The claim to supreme, final authority within a defined territorial order — the right to make law without appeal to any higher earthly power. The concept in its modern form is the invention of 16th- and 17th-century political theorists wrestling with the collapse of medieval jurisdictional pluralism (pope vs. emperor, church vs. king, town vs. lord) and the wars of religion. Jean Bodin's Six Books of the Commonwealth (1576) gave sovereignty its first systematic statement: a single, undivided, perpetual power to make and unmake law, located in a specific person or body.
Thomas Hobbes's Leviathan radicalized the concept, making sovereignty the precondition of all law, justice, and property — divide it, he argued, and civil war follows. Jean-Jacques Rousseau displaced the locus from king to people ("popular sovereignty") while preserving the logic of indivisibility: the general will, too, must be final and unified. The Peace of Westphalia (1648) consolidated the international-relations corollary — states as sovereigns recognizing each other's territorial supremacy and refusing external interference — producing what is still called the "Westphalian" system.

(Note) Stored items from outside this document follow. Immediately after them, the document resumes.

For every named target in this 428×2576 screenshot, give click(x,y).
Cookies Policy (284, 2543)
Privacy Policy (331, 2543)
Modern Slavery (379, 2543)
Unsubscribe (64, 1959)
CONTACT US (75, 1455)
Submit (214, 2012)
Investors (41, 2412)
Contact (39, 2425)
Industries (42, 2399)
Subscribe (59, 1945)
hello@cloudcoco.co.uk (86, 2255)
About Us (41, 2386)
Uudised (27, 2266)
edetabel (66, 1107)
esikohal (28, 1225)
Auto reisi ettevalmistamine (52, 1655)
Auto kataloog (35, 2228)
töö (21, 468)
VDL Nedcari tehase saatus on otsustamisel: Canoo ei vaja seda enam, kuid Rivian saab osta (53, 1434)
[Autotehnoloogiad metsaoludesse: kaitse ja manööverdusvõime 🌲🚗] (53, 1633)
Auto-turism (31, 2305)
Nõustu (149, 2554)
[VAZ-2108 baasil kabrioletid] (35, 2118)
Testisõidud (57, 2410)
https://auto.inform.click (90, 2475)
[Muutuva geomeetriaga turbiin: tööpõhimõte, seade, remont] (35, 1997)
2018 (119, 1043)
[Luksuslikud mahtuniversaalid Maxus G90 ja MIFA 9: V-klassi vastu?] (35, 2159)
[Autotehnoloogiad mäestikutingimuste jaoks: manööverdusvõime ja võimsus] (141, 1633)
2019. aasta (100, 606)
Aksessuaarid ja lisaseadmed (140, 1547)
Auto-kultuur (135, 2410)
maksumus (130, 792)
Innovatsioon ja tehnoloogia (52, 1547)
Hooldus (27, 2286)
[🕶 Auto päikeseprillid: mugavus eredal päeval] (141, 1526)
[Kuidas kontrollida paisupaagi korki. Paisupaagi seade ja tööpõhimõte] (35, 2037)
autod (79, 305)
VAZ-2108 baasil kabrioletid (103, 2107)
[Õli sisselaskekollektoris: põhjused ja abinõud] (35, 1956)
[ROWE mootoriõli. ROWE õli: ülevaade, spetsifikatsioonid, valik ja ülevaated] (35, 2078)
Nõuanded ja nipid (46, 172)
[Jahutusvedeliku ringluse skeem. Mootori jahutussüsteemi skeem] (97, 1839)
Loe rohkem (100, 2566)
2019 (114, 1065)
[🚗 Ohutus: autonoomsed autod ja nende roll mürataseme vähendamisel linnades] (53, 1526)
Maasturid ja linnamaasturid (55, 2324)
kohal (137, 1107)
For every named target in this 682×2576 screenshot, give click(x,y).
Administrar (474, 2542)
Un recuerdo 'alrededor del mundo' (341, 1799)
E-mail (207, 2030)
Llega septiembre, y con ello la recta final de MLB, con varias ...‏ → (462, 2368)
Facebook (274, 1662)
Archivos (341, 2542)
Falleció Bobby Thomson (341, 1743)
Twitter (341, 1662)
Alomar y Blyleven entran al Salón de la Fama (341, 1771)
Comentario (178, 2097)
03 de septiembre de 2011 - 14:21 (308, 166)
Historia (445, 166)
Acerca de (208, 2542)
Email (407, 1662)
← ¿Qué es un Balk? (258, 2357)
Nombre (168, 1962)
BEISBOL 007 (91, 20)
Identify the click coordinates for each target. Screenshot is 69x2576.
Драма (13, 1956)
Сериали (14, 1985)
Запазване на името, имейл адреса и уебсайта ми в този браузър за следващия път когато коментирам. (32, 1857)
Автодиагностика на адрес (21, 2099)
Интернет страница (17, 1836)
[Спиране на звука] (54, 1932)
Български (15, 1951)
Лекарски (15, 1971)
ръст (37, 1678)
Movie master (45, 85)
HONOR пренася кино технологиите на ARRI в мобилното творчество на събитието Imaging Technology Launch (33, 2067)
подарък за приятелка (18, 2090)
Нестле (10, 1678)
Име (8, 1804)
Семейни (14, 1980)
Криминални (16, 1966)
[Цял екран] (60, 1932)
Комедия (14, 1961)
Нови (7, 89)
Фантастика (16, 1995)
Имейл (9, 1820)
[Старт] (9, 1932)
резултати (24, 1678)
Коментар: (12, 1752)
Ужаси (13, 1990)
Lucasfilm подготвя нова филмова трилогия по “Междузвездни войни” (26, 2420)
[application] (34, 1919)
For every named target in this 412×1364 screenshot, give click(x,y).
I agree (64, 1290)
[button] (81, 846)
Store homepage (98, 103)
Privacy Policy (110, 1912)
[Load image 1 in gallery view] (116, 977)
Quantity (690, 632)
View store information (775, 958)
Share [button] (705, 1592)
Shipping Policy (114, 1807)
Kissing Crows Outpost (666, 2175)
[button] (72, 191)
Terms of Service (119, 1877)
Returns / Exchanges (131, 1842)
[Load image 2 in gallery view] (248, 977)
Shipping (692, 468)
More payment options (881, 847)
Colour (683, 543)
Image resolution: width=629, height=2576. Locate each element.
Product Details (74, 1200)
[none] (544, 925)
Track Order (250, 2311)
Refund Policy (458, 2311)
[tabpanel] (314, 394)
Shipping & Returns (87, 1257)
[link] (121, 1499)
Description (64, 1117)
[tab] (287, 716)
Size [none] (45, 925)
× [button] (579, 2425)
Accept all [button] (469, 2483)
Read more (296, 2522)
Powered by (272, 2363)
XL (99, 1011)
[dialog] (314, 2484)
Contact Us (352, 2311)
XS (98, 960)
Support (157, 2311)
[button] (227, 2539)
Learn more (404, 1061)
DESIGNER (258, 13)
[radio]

The 20th century brought the concept under sustained pressure from three directions. Above: international human rights law, the UN Charter, and supranational institutions (especially the EU) constrain what states may do within their borders. Below: claims of indigenous peoples, substate nations, and devolved regions challenge the one-sovereign-per-territory assumption. Across: transnational capital, networked communication, climate, and migration ignore territorial borders in ways sovereigns cannot fully regulate. Hannah Arendt argued already in the 1950s that sovereignty was incompatible with genuine politics, which requires plurality; more recent theorists (Stephen Krasner, Saskia Sassen) have mapped the concept's fragmentation empirically.
Yet sovereignty has not withered away. Brexit, resurgent nationalism, Russian and Chinese appeals to non-interference, and populist campaigns against supranational governance have all been partly fought as reassertions of sovereign prerogative. The concept's obituaries have proved premature.